Presently I am reading ‘Boundless Sky’.
It is a collection of representative writings of Gurudeva Rabindranath Tagore. The book is published by Visva Bharati and I have 1964 edition with me. The book contains eight stories, a novel, 14 essays, a drama and as many as 49 poems (why not 50? I don’t know). ‘Boundless Sky’ is title of one of the poems – which is adopted for the collection.
The book is in my collection for more than 20 years and I have read it at least five times during these years. The cost of the book is Rs. 14.50 – but I actually purchased it for one rupee from footpath. The book is obviously worn out and I need a fresh copy. But I don’t throw away this copy; simply because it reminds me of many old things – with which I have lost touch now.

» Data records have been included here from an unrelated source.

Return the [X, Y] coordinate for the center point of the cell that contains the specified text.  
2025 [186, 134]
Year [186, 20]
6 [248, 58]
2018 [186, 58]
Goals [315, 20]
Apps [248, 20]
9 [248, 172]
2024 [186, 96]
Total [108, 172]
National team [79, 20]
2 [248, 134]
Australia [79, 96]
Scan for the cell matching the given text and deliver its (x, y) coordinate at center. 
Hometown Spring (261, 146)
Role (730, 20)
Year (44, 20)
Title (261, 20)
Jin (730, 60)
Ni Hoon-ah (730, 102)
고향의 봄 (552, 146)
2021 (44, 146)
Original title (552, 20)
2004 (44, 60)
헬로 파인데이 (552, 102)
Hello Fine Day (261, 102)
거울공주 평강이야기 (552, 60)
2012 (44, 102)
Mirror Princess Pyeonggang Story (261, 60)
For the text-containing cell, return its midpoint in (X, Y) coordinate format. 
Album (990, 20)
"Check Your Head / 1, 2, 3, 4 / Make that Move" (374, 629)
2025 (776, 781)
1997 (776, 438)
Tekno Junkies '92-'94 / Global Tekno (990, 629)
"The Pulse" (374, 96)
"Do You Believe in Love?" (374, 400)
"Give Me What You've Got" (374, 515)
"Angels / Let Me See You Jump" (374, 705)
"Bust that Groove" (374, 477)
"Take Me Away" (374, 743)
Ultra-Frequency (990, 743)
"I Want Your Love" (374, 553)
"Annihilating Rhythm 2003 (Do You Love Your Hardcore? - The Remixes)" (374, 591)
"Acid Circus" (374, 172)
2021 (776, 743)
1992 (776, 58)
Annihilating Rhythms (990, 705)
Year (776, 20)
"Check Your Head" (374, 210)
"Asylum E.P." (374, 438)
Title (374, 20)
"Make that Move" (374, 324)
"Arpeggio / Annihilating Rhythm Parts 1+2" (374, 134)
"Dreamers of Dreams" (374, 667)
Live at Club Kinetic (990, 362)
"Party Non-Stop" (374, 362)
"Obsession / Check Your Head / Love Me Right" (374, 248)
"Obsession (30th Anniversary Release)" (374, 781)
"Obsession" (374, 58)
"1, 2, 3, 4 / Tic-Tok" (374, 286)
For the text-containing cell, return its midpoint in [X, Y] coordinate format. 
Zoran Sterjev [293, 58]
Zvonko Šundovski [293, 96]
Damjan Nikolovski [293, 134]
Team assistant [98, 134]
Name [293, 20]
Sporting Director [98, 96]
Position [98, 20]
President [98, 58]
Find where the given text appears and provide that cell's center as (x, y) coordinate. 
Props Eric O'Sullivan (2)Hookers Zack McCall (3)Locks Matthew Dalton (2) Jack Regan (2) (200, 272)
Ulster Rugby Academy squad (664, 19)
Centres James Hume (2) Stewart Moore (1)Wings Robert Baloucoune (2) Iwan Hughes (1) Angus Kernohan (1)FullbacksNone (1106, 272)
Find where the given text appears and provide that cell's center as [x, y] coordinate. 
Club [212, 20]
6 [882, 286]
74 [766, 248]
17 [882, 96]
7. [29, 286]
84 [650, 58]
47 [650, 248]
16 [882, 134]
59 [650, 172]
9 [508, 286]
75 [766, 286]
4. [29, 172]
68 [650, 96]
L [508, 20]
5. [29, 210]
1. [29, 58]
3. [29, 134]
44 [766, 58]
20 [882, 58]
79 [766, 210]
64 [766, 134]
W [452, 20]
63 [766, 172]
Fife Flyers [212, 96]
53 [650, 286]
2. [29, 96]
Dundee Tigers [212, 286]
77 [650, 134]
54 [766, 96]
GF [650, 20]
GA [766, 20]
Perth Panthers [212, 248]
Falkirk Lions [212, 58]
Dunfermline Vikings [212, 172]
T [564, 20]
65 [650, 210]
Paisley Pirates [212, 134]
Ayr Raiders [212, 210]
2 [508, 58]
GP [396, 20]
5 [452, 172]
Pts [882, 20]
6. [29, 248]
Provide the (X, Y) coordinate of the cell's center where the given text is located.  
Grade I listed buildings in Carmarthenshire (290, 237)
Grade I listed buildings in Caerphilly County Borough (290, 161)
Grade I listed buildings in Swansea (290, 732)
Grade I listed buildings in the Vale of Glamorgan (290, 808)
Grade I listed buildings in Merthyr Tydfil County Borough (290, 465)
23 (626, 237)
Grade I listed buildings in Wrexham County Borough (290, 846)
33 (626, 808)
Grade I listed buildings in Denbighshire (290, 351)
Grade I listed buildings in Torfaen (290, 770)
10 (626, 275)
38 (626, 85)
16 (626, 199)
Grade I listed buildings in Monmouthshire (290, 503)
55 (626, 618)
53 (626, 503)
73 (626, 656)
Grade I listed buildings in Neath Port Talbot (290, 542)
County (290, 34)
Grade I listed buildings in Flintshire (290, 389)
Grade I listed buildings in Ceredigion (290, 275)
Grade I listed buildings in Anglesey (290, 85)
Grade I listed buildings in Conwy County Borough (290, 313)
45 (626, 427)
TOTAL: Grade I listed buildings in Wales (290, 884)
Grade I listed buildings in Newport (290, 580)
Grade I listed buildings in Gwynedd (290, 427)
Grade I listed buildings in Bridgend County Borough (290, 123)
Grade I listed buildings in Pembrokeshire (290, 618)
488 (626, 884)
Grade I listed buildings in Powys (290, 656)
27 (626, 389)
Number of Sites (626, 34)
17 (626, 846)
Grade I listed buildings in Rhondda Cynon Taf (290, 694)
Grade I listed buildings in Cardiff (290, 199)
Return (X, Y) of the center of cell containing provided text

As is my habit, the book has so many lines marked by me during the course of various readings. I also have the habit of writing comments – I do it only when I own the book and never with the books borrowed from library or friends. These underlines and comments show me what I had been thinking in the past – and it always makes me smile.
Today I was reading the essay ‘Religious Education’. Rabindranath elucidates many points in his typically simple and revolutionary way. His writing is logical and it also takes readers beyond the realm of logic. I was enjoying his arguments. The ending of the essay especially awakened me. I was as if taken into another world.
Let me conclude my paper with the translation of a characteristic poem by a Baul poet by the name of Madan whose courage to decry the conventional paths of the pious as leading to spiritual futility is made evident in this song:
Thy path, o Lord, is hidden by mosque and temple:
I hear thine own call, but the guru stops the way.
What gives peace to my mind, sets the world ablaze –
The cult of the One dies in the conflict of the many.
The door to it is closed by many a lock, of Koran,
Puran and the rosary.
Even the way of renunciation is full of tribulation:
Wherefore weeps Madan in despair.
It was like being struck by lightening. How did I not notice these beautiful lines earlier? Why did this despair not touch my heart earlier?
I also registered that not a single line in this essay was marked by me in the earlier readings.
Why did this despair not appeal to me for last 20 years? Was I not open to these feelings earlier? Was there a barrier within me? My ideas regarding religion have never been conventional –so, in a way I am in ‘league’ with the poet. But why did I not belong to it earlier? Why did I fail to recognize these fascinating words?
And what exactly happened today? What caught my attention today? What made me to understand these words today? That is a mystery.
Same is the case with joy, happiness, oneness, expansion.
Maybe, the Truth always exists; it is only when we open ourselves to it, we experience it!
And when we experience, we cannot explain - neither despair nor joy.